Here's the good news for my fellow elephants: though exit polls showed an upswing for the Democrats in party identification, there was no such shift when it came to voters' identification as liberal, moderate or conservative, and the polls illustrated that we are still very much a center-right country. And every Republican governor up for re-election kept their job. So, how did the Republicans lose the presidency and a bunch of congressional seats? We overlooked the "center" part of center-right and pandered to the right wing while the Obama campaign wooed the center of the electorate with a message of hope, change, and help for the middle class-bad play-calling on our part. Nevertheless, a few right-wing loudmouths like Rush Limbaugh seized McCain's loss as an opportunity to argue for the party's return to pure conservatism. What? Did you miss the entire election cycle or just the last 6 months of it? Despite my differences with Obama's policy positions, one of his campaign themes rang true for me as a Republican. The GOP, not just the United States, needs a "change we can believe in." I'm tired of emphasizing "moderate" and being embarrassed to finish with "Republican" every time I'm asked to describe my political views. If we're going to survive as a party we need to re-identify the GOP as a distinctly center-right party, not a right wing party. Our rallying cry must be cemented in a clear message of small government, controlled spending and tax cuts, restrained foreign policy and individual freedoms-this means adopting some distinctly libertarian traits. We need a leader who will facilitate this shift.
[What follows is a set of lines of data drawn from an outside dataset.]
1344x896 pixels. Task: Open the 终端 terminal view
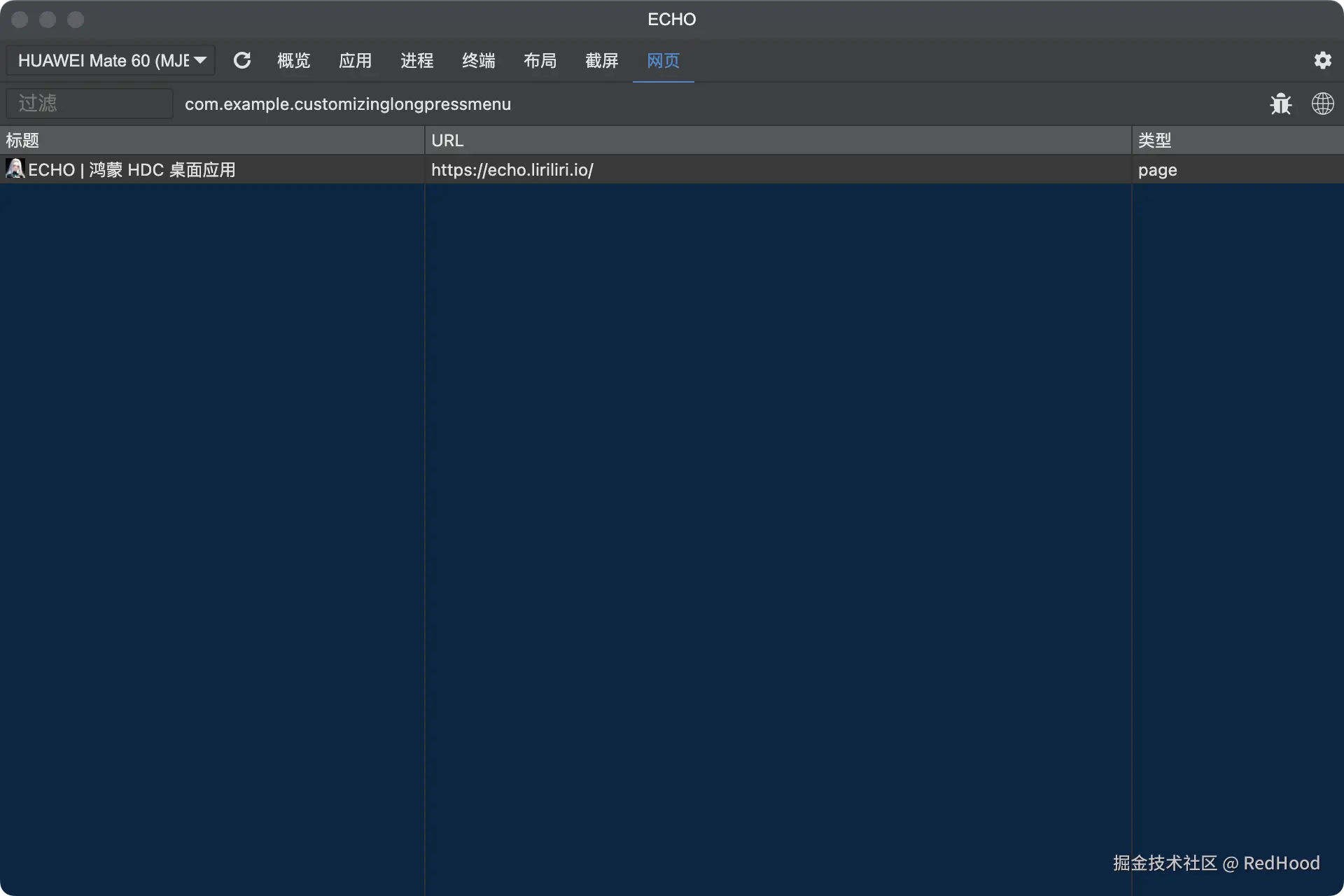478,61
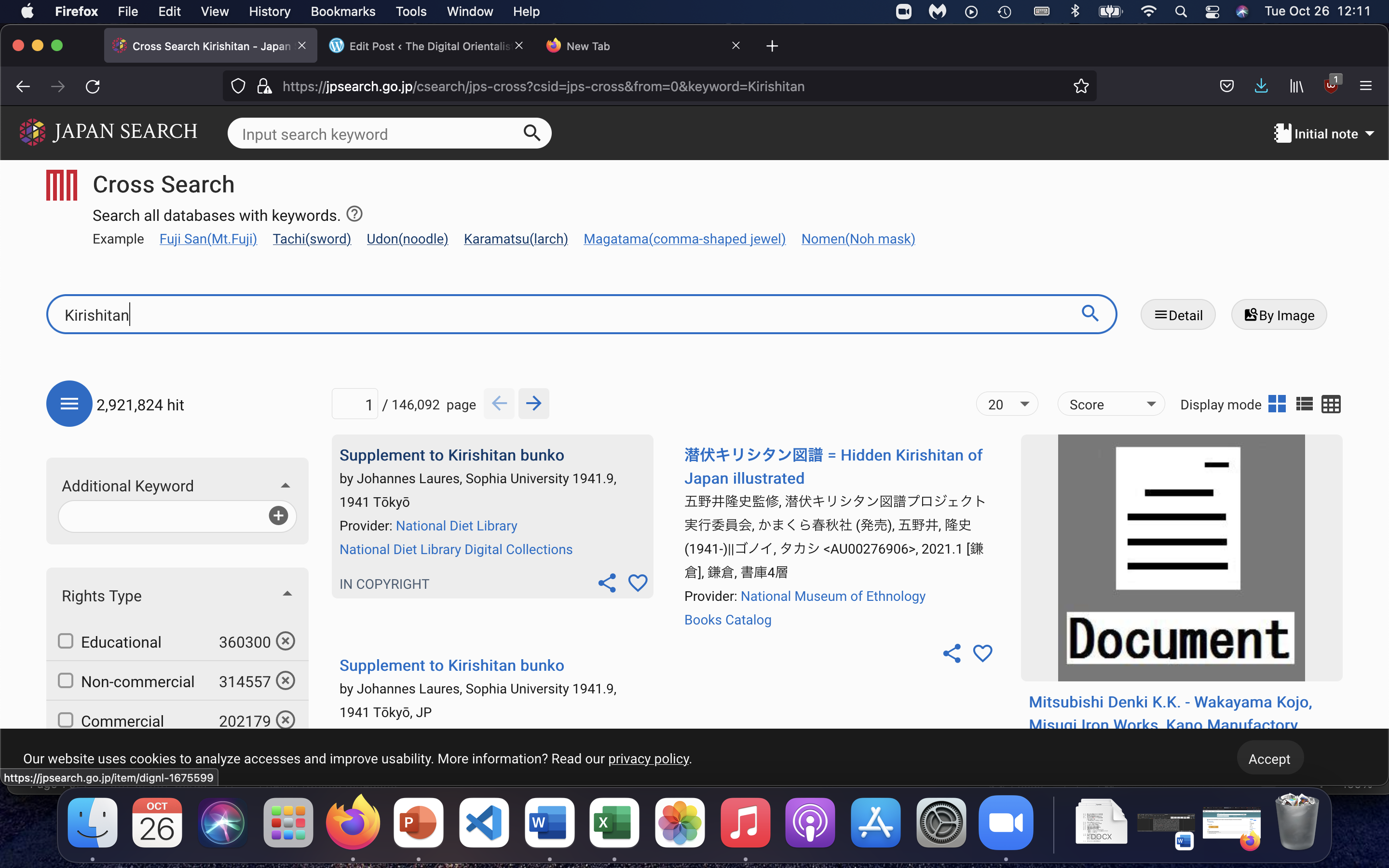Switch to list display mode icon
Screen dimensions: 1389x868
point(1304,404)
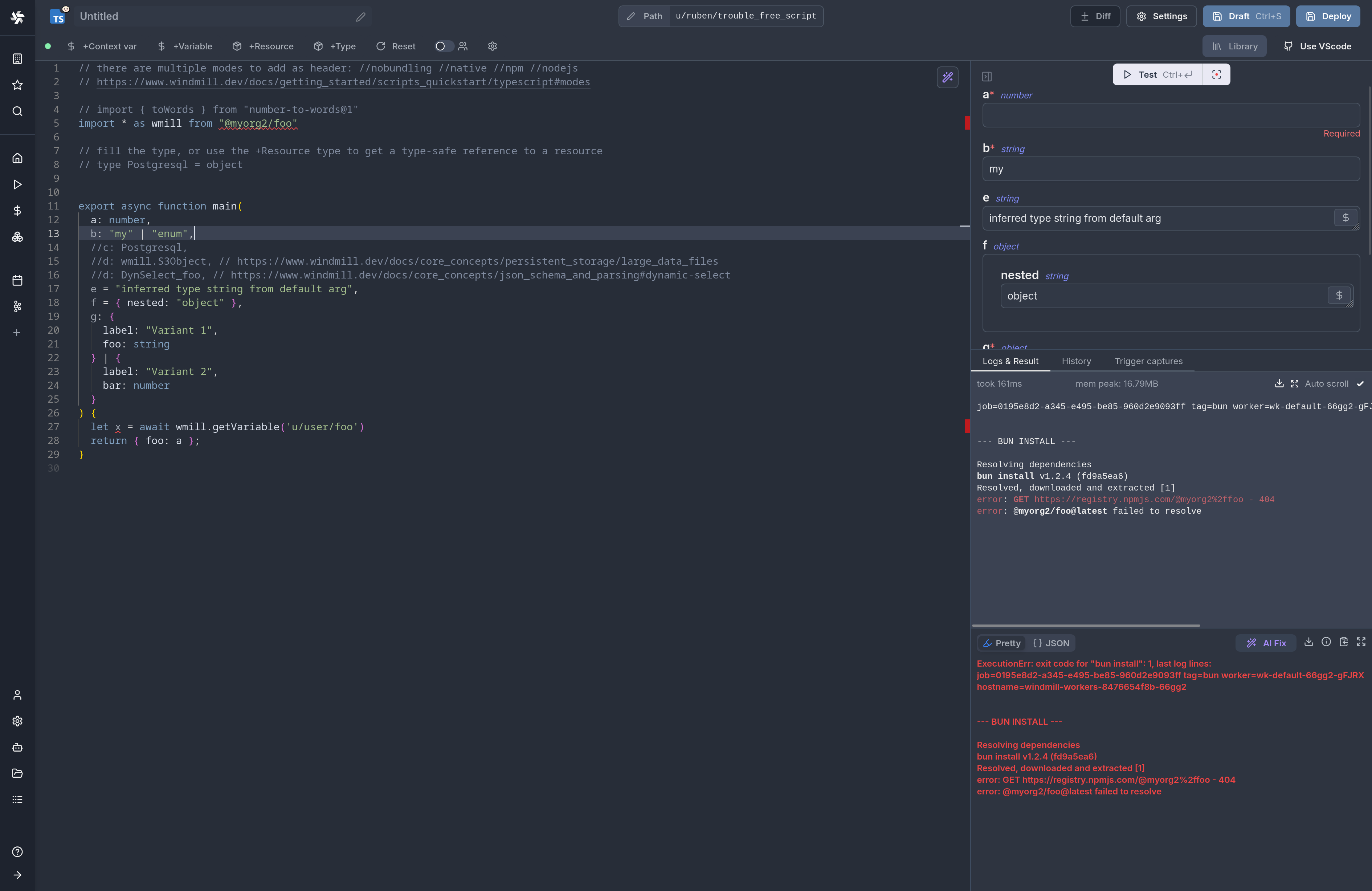The image size is (1372, 891).
Task: Click the Deploy button
Action: (x=1328, y=16)
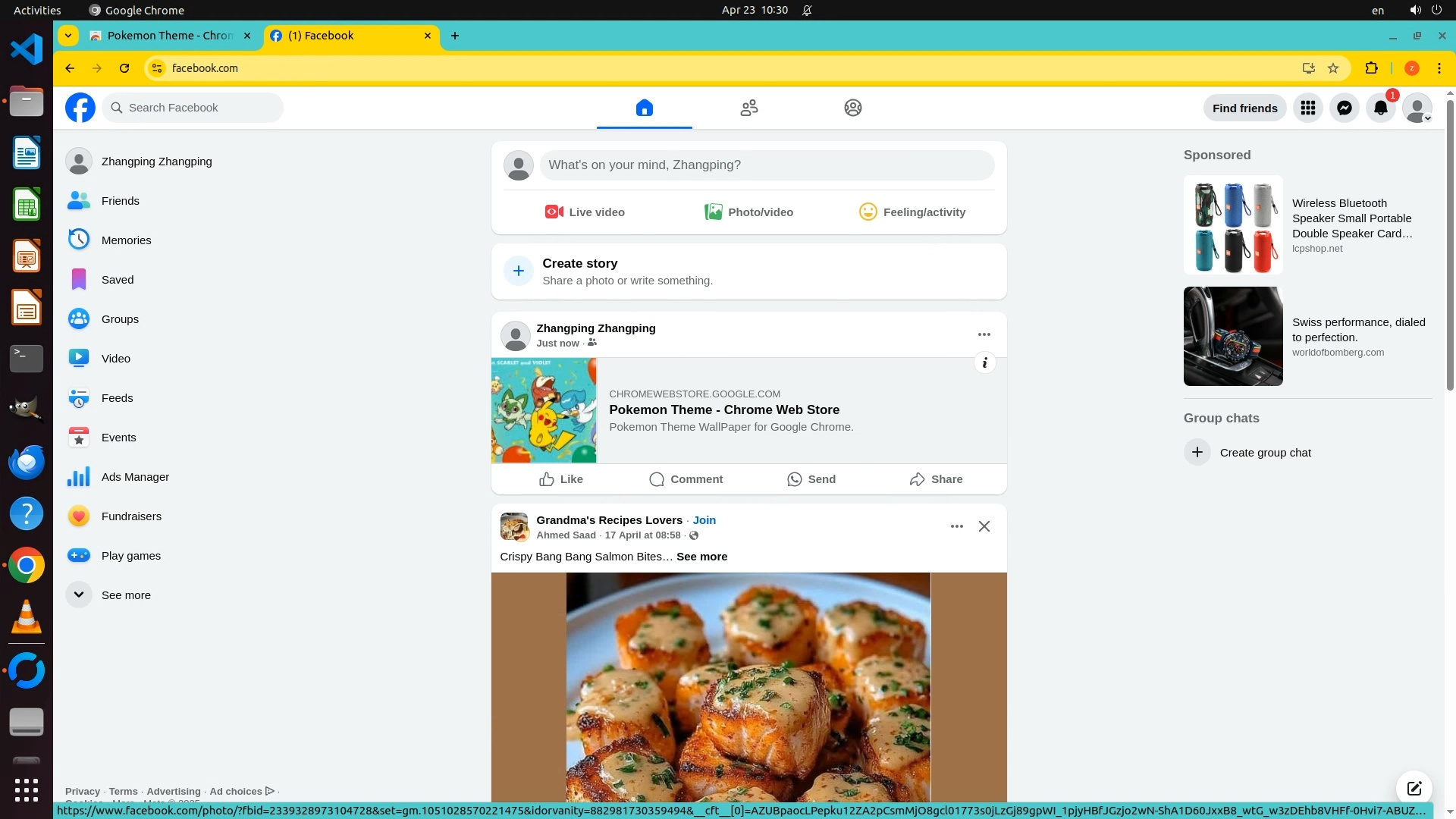Click Find friends button
The width and height of the screenshot is (1456, 819).
point(1244,108)
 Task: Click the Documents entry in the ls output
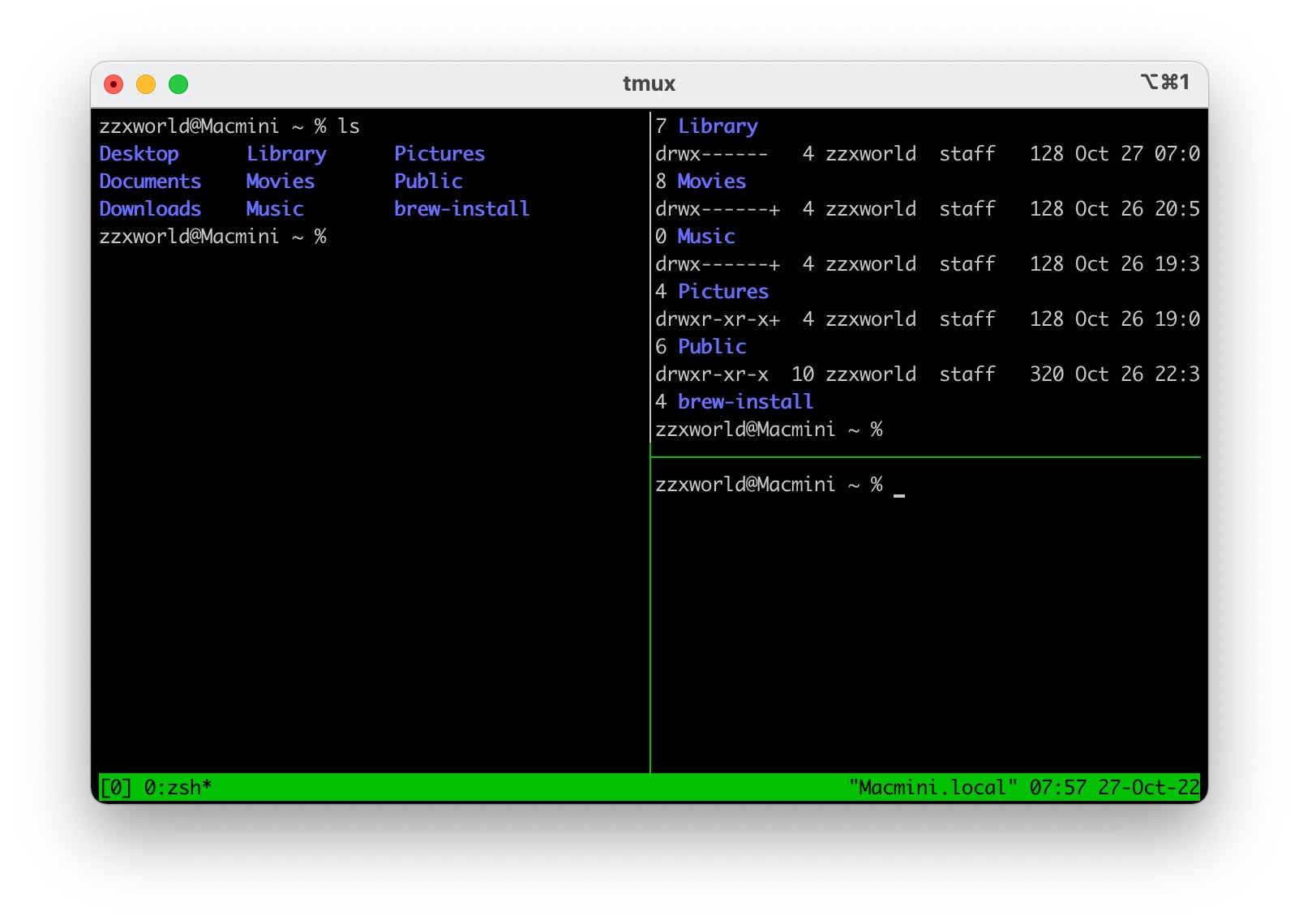click(x=150, y=181)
It's downright laughable to propose a candidate for the 2012 Presidential election, but I'll try to tell you who it shouldn't be. Mike Huckabee better stick with his new talk show on Fox News and keep his tired rhetoric to himself. Mitt Romney's more attractive when it comes to policy, but he's just another aging white guy in a party in desperate need of a new face, new blood and new ideas. Let me be clear, Gov. Sarah Palin (R-Alaska) doesn't count as one of those new faces. She's your prototypical right-winger and proved herself to be significantly unprepared for national office throughout the campaign. Unless she manages to secure Sen. Ted Stevens' soon-to-be-available Senate seat, score a spot on the foreign relations and become a diplomacy guru, I will register myself as an Independent if she receives the Republican nod in 2012. The problem is that there is no clear standard-bearer to direct the GOP toward its badly-needed renaissance, and until we find sound and charismatic leadership we will continue to flounder. Whoever emerges as the next leader of the party has a profoundly difficult job waiting. We must end the ugly Republican trend of villainizing groups like homosexuals and immigrants, stop spewing holier-than-thou ultra-conservative rhetoric and instead must offer voters a simple, cohesive and positive package of platforms with which a broader swath of voters can relate. My Republican party has gone the way of the dinosaurs 200 million years ago. The comet is coming, and it's time to either evolve or enter the fossil record.